The present invention relates to the detection of specific characteristics in an X-ray image, and more especially malignant tumors in digitally produced mammograms, and in particular to a method of finding stellate lesions based on phase information obtained from for instance quadrature filters.
Breast cancer is a serious health threat and effects many women each year. At the present, there is no existing means for preventing breast cancer; however methods have been developed for screening women for early detection of cancer. Mammography using x-rays is currently the most used method and is used for screening large populations of people. It is of importance to diagnose patients at as an early stage as possible, which means that the malignant lesions are small and hard to detect.
The large quantity of people to screen means that a large amount of images has to be screened and a physician or radiologist may be required to examine several hundreds of mammograms per day. This increases the risk of a missed diagnosis due to human error especially as the lesions may be small and hard to detect.

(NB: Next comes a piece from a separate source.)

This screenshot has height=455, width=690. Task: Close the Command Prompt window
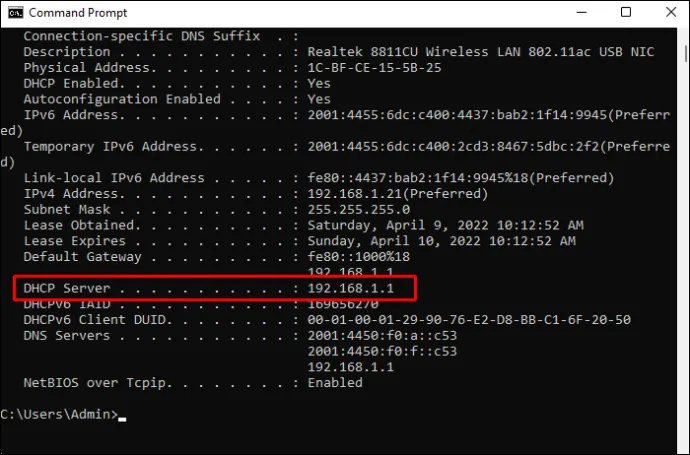671,12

Accordingly, Computer Aided Diagnosis (CAD) systems for screening of medical digital images have been developed for assisting in the detection of abnormal lesions, for instance spiculations. Malignant lesions can often be revealed by looking for spiculations, i.e. stellar-shaped lesions. These may be visible in mammograms and come in many different sizes. The presence of stellate-like spicules radiating from a center mass is a highly suspicious indicator of malignancy. Many methods and systems have therefore been developed for the detection of such features in x-ray images.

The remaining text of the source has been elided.